Screenshot grounding data
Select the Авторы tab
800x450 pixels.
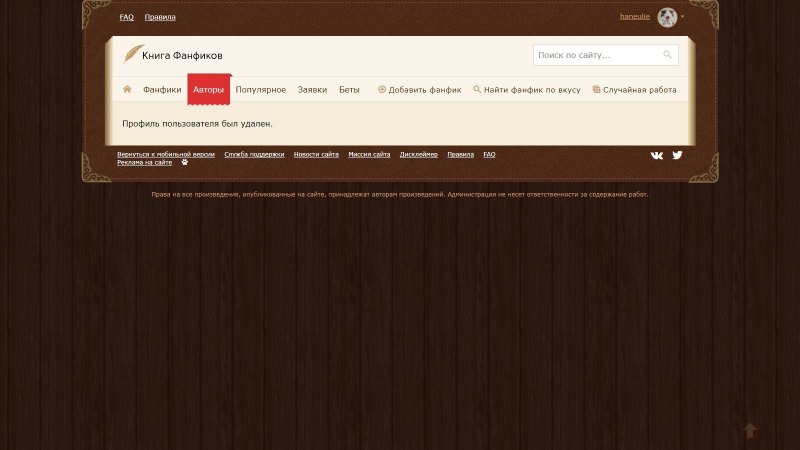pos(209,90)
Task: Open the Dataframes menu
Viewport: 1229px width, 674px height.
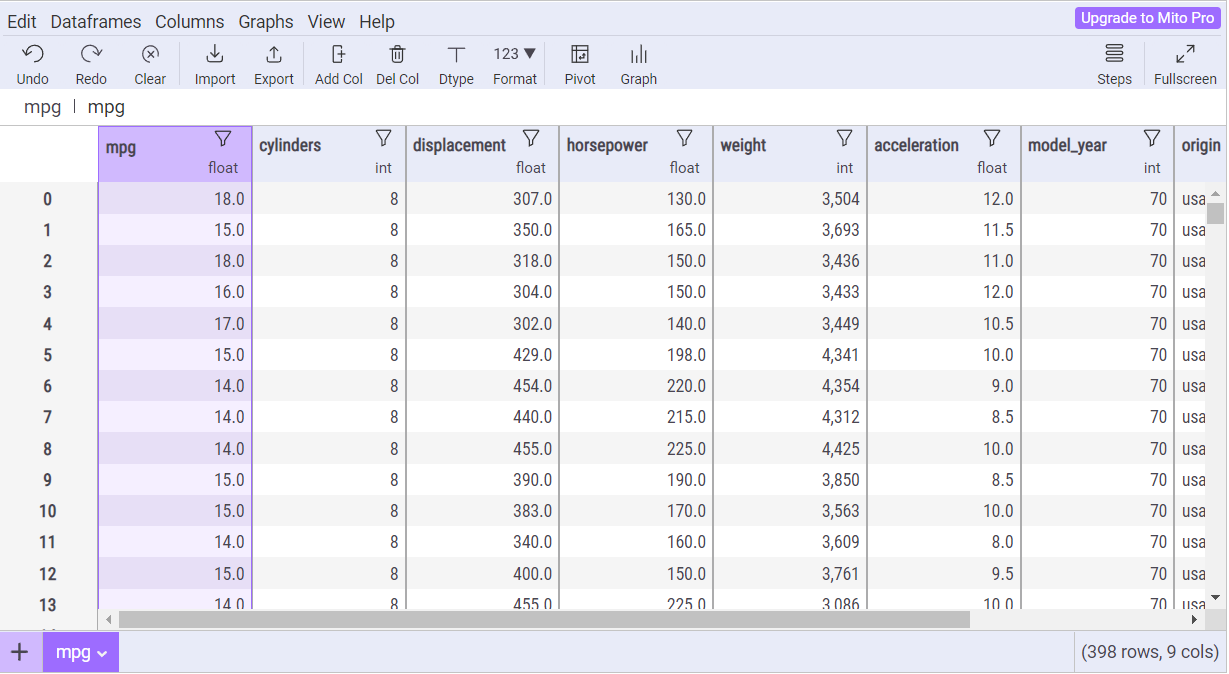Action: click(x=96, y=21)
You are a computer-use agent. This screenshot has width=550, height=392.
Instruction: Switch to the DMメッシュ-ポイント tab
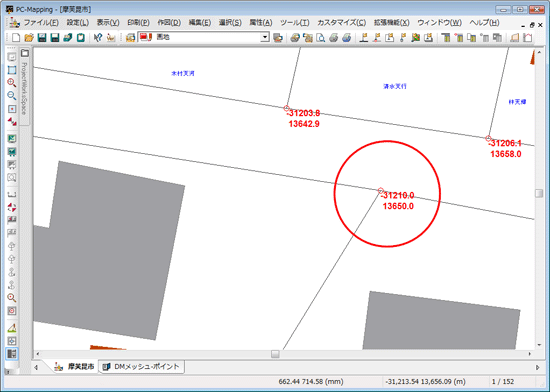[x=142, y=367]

**WHAT YOU NEED TO DO:**
Would you retype the lines from the line containing "Viewport: 1229px width, 674px height." to the final line of the entries above, exactly as given and without pictures?

**WRITTEN ANSWER:**
Viewport: 1229px width, 674px height.
Action: click(x=96, y=21)
You are a computer-use agent. This screenshot has width=550, height=392.
Instruction: Switch to the DMメッシュ-ポイント tab
[x=142, y=367]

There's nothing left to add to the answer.